■ DATA SUPPLIED
┄┄┄┄┄┄┄┄┄┄┄┄┄┄┄┄┄┄┄┄
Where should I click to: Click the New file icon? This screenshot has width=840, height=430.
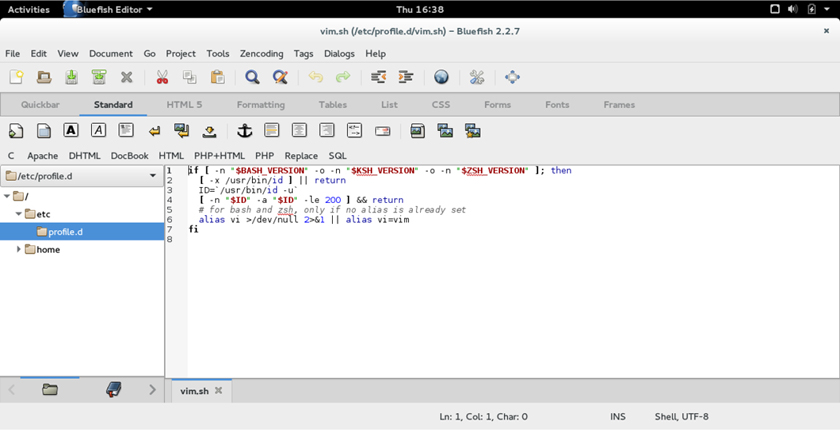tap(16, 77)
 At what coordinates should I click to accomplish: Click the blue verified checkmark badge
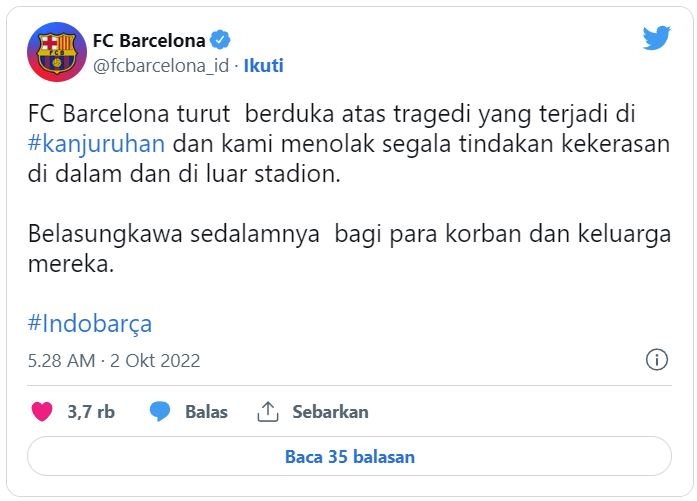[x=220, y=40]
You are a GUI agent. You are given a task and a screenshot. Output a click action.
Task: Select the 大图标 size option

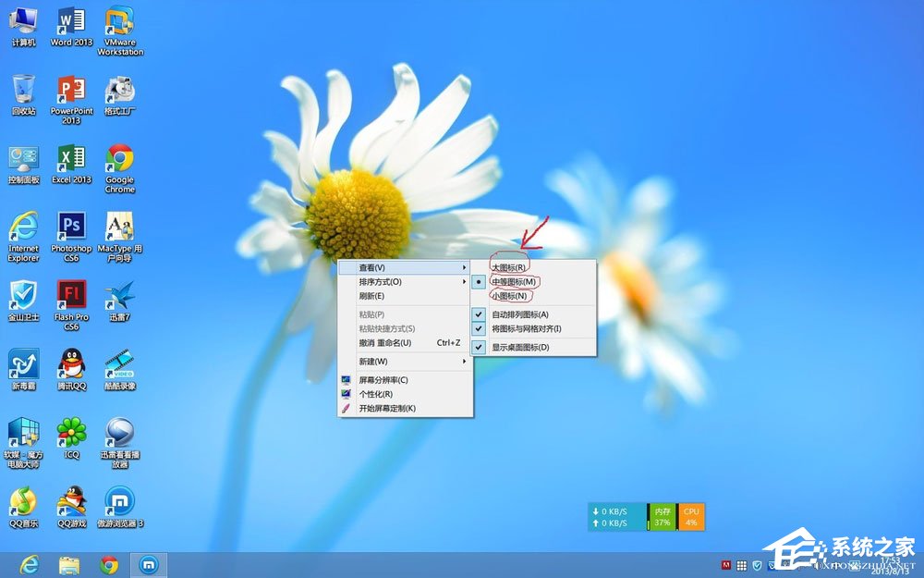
┄┄┄┄┄┄┄┄┄┄┄┄┄┄┄┄┄┄┄┄
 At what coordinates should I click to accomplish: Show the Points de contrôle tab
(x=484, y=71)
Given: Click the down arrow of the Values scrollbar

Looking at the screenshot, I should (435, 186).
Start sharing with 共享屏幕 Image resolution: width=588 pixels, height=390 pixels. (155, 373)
┄┄┄┄┄┄┄┄┄┄┄┄┄┄┄┄┄┄┄┄
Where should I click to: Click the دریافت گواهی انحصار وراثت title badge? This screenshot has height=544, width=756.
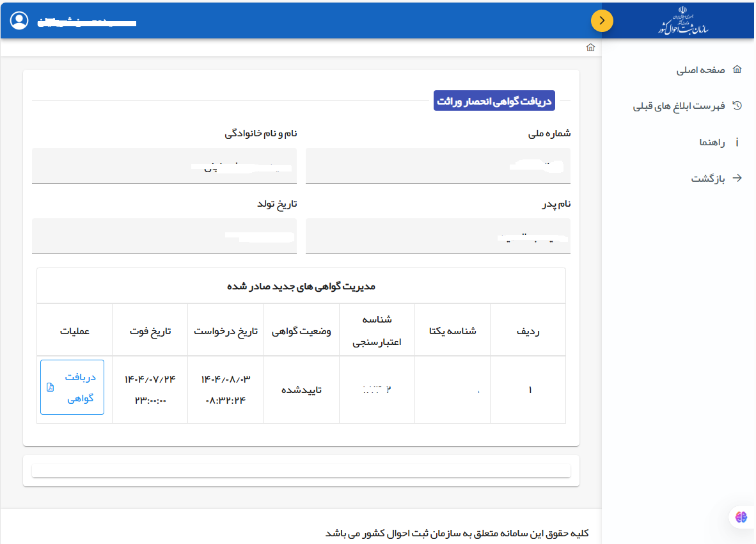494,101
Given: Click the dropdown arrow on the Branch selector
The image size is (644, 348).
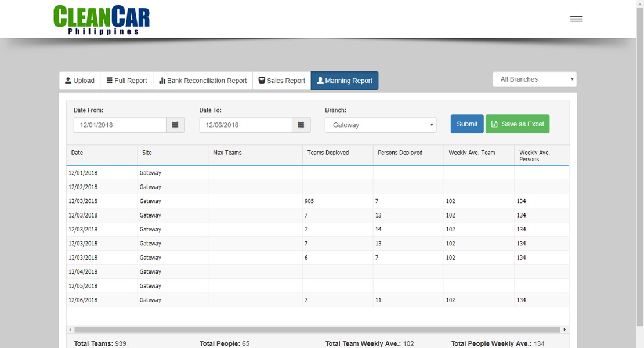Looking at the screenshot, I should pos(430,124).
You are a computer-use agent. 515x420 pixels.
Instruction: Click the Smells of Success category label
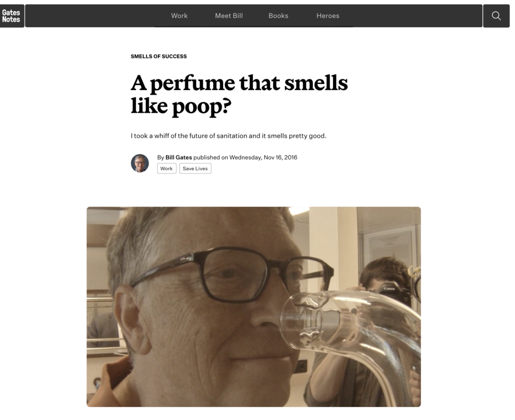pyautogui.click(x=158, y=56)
┄┄┄┄┄┄┄┄┄┄┄┄┄┄┄┄┄┄┄┄
■ INSTRUCTIONS TO FOLLOW
Above are some entries; copy exactly the lines from the line with "Where should I click to: Click the New" through the line with "Task: Select the 大图标 size option", both included, but none of the pictures.

■ EXERCISE SOLUTION
Where should I click to: Click the New file icon? This screenshot has width=840, height=430.
tap(16, 77)
 At what coordinates should I click to accomplish: Click the blue verified checkmark badge
[x=220, y=40]
You are a GUI agent. You are given a task and a screenshot. Output a click action.
Task: Select the 大图标 size option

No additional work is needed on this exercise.